B:最低定着温度が150℃以上、170℃未満である。
C:最低定着温度が170℃以上である。
試験例2〔保存性〕
20ml容の容器(直径約3cm)にトナー4gを入れ、温度55℃、湿度60%の環境下で72時間放置した。放置後、トナー凝集の発生程度を目視にて観察し、以下の評価基準より保存性を評価した。結果を表4に示す。
〔評価基準〕
A:48時間後及び72時間後も凝集は全く認められない。
B:48時間後で凝集は認められないが72時間後ではわずかに凝集が認められる。
C:48時間後で凝集は認められないが72時間後では明らかに凝集が認められる。
D:48時間以内で凝集が認められる。
試験例3〔高温高湿下での帯電安定性〕
温度32℃、相対湿度85%トナー0.6gとシリコーンフェライトキャリア(関東電化工業社製、平均粒子径:90μm)19.4gとを50ml容のポリビンに入れ、ボールミルを用いて250r/minで混合し、以下の方法により、トナーの帯電量をQ/Mメーター(EPPING社製)を用いて測定した。
所定の混合時間後、Q/Mメーター付属のセルに規定量のトナーとキャリアの混合物を投入し、目開き32μmのふるい(ステンレス製、綾織、線径:0.0035mm)を通してトナーのみを90秒間吸引した。そのとき発生するキャリア上の電圧変化をモニターし、〔90秒後の総電気量(μC)/吸引されたトナー量(g)〕の値を帯電量(μC/g)とした。混合時間60秒後における帯電量と混合時間600秒後における帯電量の比率(混合時間60秒後における帯電量/混合時間600秒後の帯電量)を計算し、以下の評価基準に従って帯電安定性を評価した。結果を表4に示す。
〔評価基準〕
A:0.8以上
B:0.6以上、0.8未満
C:0.6未満
Figure 2010107670
以上の結果より、実施例1〜11のトナーと対比して、アルコールA以外の脂肪族多価アルコールを使用した結着樹脂を含有した比較例1のトナーは、低温定着性は良好であるものの、保存性に欠けており、アルコールA以外の脂肪族多価アルコールを使用した縮重合系樹脂のみを結着樹脂として含有した比較例2のトナーは、低温定着性は良好であるものの、保存性と高温高湿下での帯電安定性に欠けていることが分かる。また、芳香族多価アルコールを使用した縮重合系樹脂のみを結着樹脂として含有した比較例3のトナーは、低温定着性、保存性及び高温高湿下での帯電安定性のいずれにも欠けていることが分かる。

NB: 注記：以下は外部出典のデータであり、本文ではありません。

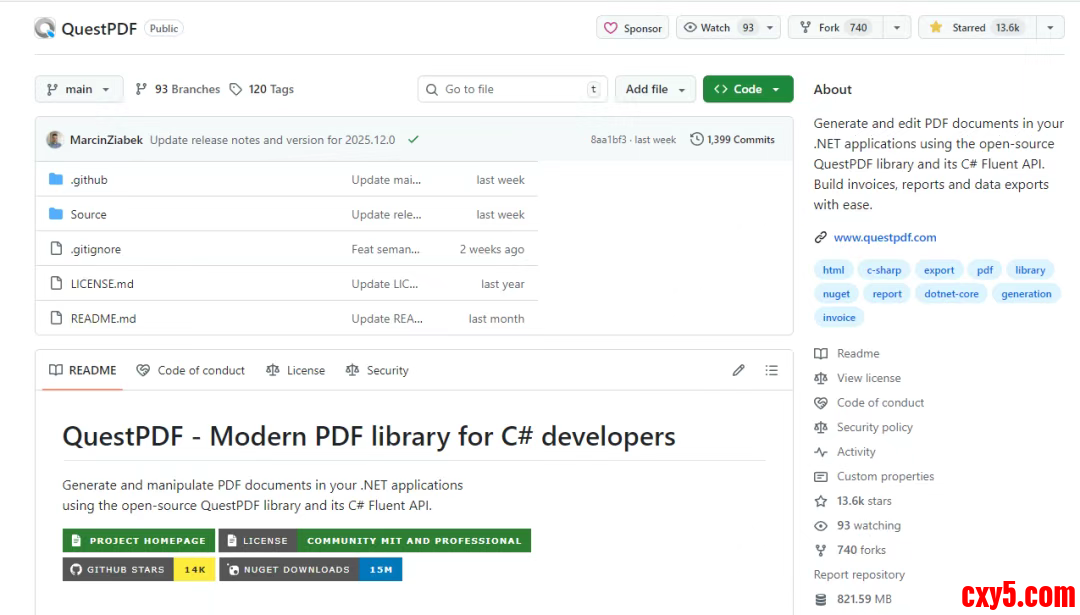
Task: Switch to the Code of conduct tab
Action: tap(191, 370)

本発明の電子写真用トナーは、電子写真法、静電記録法、静電印刷法等において形成される潜像の現像等に好適に用いられる。

Claims (7)

  1. 縮重合系樹脂とスチレン系樹脂とを含む、電子写真トナー用結着樹脂であって、前記縮重合系樹脂が、水酸基が結合した第二級炭素原子を2つ以上有する脂肪族多価アルコール(アルコールA)を含有するアルコール成分とカルボン酸成分とを縮重合させて得られる樹脂である、電子写真トナー用結着樹脂。
  2. アルコールAが、水酸基が結合した第二級炭素原子が互いに隣接してなる第二級炭素原子の組を1組以上有する、炭素数が4〜8の脂肪族多価アルコールである、請求項1記載の結着樹脂。

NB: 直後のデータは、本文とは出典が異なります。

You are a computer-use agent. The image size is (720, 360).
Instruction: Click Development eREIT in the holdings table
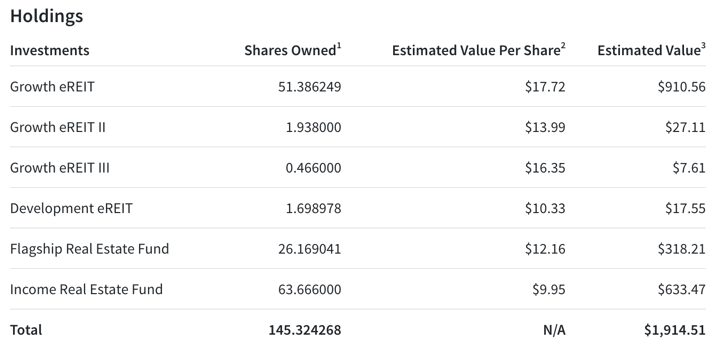coord(71,208)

  3. アルコールAの含有量が、アルコール成分中、10〜100モル%である、請求項1又は2記載の結着樹脂。
  4. アルコール成分とカルボン酸成分とを縮重合させる際のアルコールAの使用量が、アルコールA以外のアルコール成分及びカルボン酸成分の総量100重量部に対して、6〜100重量部である、請求項1〜3いずれか記載の結着樹脂。
  5. アルコール成分が、さらにアルコールA以外の炭素数2〜8の脂肪族ジオールを含有してなる、請求項1〜4いずれか記載の結着樹脂。
  6. カルボン酸成分が、3価以上の多価カルボン酸化合物を0.1〜30モル%含有してなる、請求項1〜5いずれか記載の結着樹脂。
  7. 請求項1〜6いずれか記載の結着樹脂を含有してなる電子写真用トナー。